The situation in his country is not very different from the rest of the world.
However, he has also tried to find a way to express himself, despite the difficulties.
He writes to me:

My art during covid.

  • Exploration of bettering my tecnique on the male form and the portrait.
  • Themed art during covid: Solitude, selfworth, specifically the self pics of followers. I found that people: guys reached out to me to paint them. And this was so new to me.
  • Exploration of the abstract, using color to create a feeling of happinness in lonley times,  representing the lonely figure. And also using drab colors to represent a feeling of “greyness“: sadness, melancoly related to not being able to see most of friends. And the lack of physical contact. Perception: I do perceive this as a global fenomena. In the beginning I felt lonely with, just me and family. Later started a connection reaching out through social media. In fact this is how you and I met!
  • Changes in art: Partially abandoned, precisely, the use water as an organic theme. And more angular shapes through color on nude male studies.
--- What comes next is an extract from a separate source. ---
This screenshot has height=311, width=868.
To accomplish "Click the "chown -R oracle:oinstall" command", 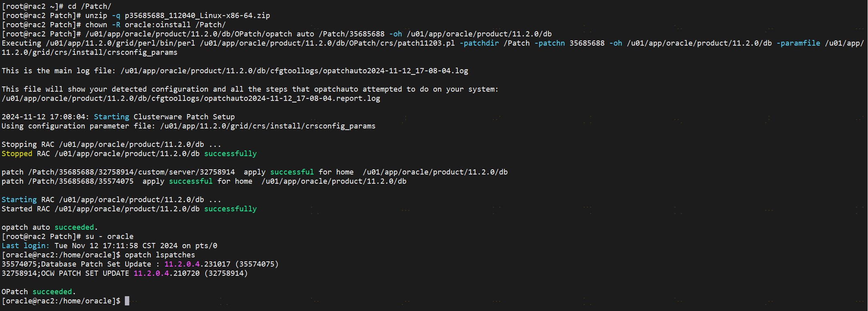I will [138, 25].
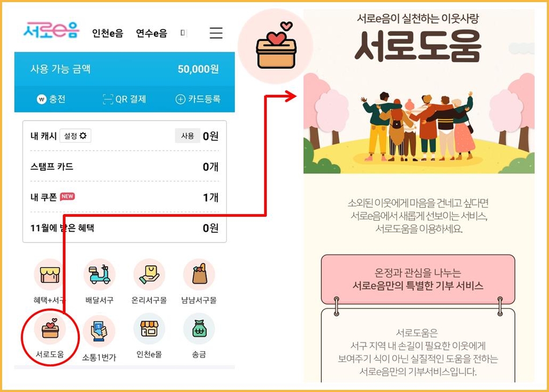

Here is the key to this moment: art is perhaps more connected in the world, because we have a common and contemporary problem.
We have no choice. We are all living together at the same time, an identical problem.
Maybe it is not a bad thing to share, maybe we will understand better in some time. In the meantime our daily life as artists is changing, and the perception of reality, matter, colors, shapes is also changing.

All that remains for us to do is to analyze society and guess how it will change. In this second wave of the virus we are no longer prepared to face it, but we know that we must fight a virus all together.
Will a common artistic theme be born? Will we try to forget the virus?
We do not know.
But in the meantime I turn the question over to you: how has your way of making art changed in this 2020 because of the virus?